● **DATA**:
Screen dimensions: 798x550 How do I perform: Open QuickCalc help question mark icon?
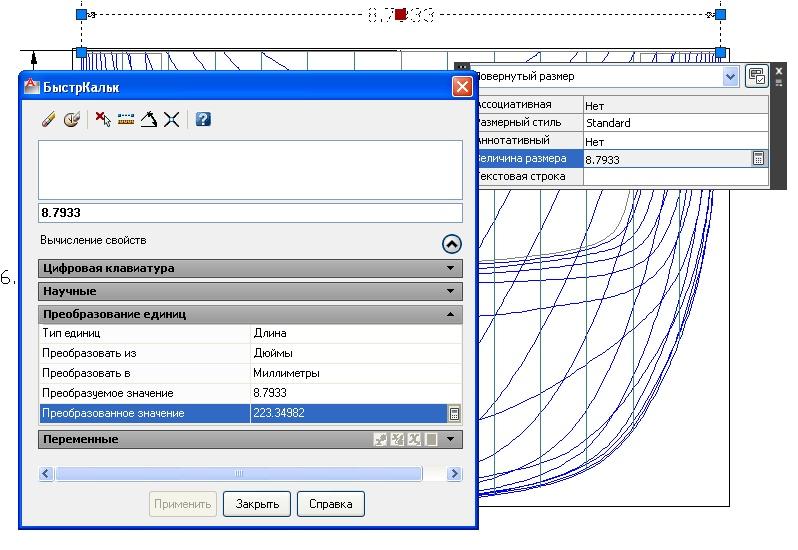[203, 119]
* * *
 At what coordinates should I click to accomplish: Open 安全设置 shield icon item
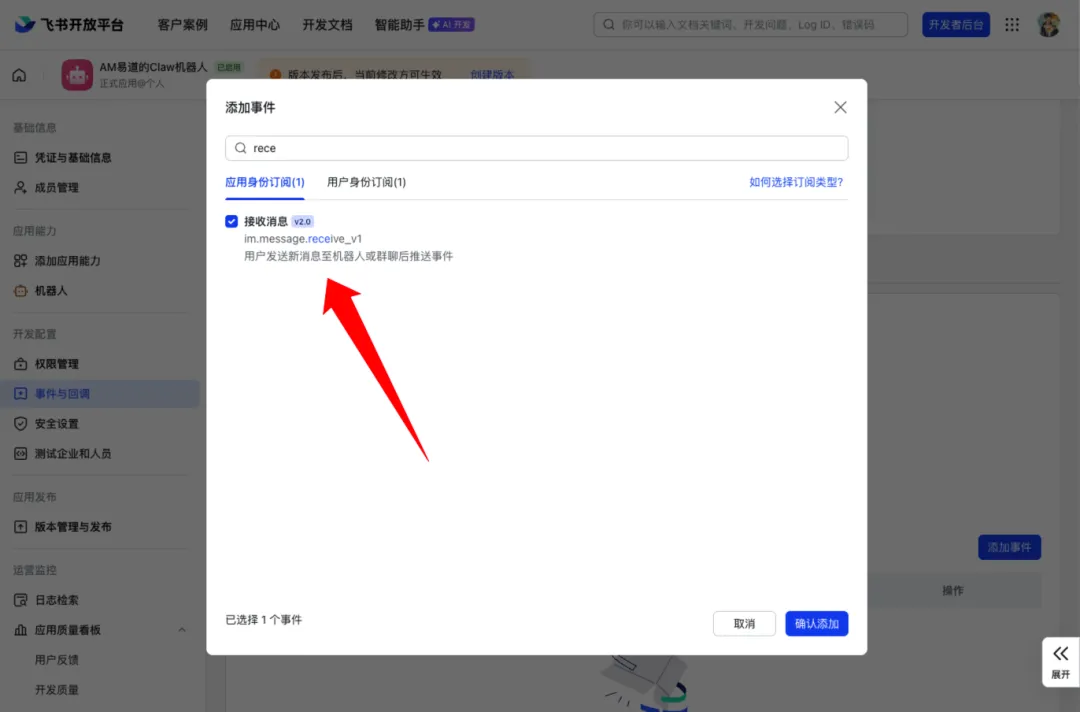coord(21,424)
---
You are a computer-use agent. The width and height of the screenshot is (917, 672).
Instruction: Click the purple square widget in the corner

● **WORK TASK**: Referring to the material above, set down exactly the lines between the line with "You are a computer-use" and the line with "Instruction: Click the", inclusive, and no other lines.

● **PROBLEM SOLUTION**:
You are a computer-use agent. The width and height of the screenshot is (917, 672).
Instruction: Click the purple square widget in the corner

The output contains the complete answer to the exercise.